All these mentioned environmental influences affect all firms operating within this & other related industries. We can use the Porter’s Five Forces model to further analyse the competitive forces that influence the industry.
Industry Analysis (Porter’s Five Forces)
Threat of new entrants
The capital investment required for equipment, facilities, qualified engineers, drivers and the constant research and development is massive. An estimated capital investment of £25-30 million is required to set up a competitive research facility equipped for the development and testing of racecars.
This should generally imply high barriers to entry but this is not always the case. For companies that have the required finances can easily enter the industry by using their financial resources to built state of the art facilities, attract the best engineers/ technicians to design and develop a fast and reliable car, talented drivers and hire a competent management team.

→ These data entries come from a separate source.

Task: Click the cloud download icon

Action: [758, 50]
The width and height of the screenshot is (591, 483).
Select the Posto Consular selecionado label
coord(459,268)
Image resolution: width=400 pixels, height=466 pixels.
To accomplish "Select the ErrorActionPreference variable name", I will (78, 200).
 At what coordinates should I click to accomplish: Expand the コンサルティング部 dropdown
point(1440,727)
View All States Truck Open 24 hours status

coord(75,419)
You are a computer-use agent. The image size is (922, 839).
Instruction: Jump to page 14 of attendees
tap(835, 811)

Most commonly other automotive companies such as Toyota, Honda, Fiat and Ford, have the resources to easily enter the industry and intensify the competition level within the industry. For example, the Stewart grand prix team was formed in 1996 with the financial backing of Ford motors in order to compete in F1 racing. Threat of new entrants is therefore relatively high and so is the level of competition within the industry.

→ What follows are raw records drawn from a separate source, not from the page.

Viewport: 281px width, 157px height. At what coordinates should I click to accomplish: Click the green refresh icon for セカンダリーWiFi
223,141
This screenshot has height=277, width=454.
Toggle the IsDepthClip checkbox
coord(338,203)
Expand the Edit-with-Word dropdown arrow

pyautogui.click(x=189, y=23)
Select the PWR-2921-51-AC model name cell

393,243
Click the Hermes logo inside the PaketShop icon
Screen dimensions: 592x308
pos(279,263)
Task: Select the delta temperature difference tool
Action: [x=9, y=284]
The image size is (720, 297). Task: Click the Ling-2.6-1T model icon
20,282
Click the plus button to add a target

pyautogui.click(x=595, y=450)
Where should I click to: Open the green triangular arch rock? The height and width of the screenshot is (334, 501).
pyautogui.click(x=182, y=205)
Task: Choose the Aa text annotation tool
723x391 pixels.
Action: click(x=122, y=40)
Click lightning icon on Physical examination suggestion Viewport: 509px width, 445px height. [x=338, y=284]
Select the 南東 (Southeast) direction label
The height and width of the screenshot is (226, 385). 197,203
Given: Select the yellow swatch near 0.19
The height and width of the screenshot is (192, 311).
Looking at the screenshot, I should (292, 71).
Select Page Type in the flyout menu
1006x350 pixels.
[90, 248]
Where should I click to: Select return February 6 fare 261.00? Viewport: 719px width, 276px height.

Bargaining power of suppliers
Majority of the constructors buy in their central components such as engines, brakes, gears, etc from suppliers like Ford and Honda. Bargaining power of these suppliers is high as switching costs for them are low. They move on from one buyer to another depending on the performance of the constructor, company goals and objectives, and in many cases they may supply to more than once buyer. Component manufacturers always want to be linked with the winning teams because this boosts their own image and reliability and efficiency of their parts. For example,
- In 1987 Honda withdrew from its contract with Williams due to concerns over the team’s future after the accident of Frank Williams and started supplying to Lotus,
- Honda withdrew from its exclusive engine supply contract with McLaren once its organizational objectives were fulfilled,
- And Renault, in their objective to dominate the industry, started supplying to Benetton whilst already supplying to the Williams team
In case of F1, racing drivers and engineering technicians may also be considered as suppliers as they provide the constructor with their talent and expertise. They too, like the suppliers of components, have considerable power as they can easily switch from one team to another as competitors are always working towards attracting the best engineers and drivers in the circuit.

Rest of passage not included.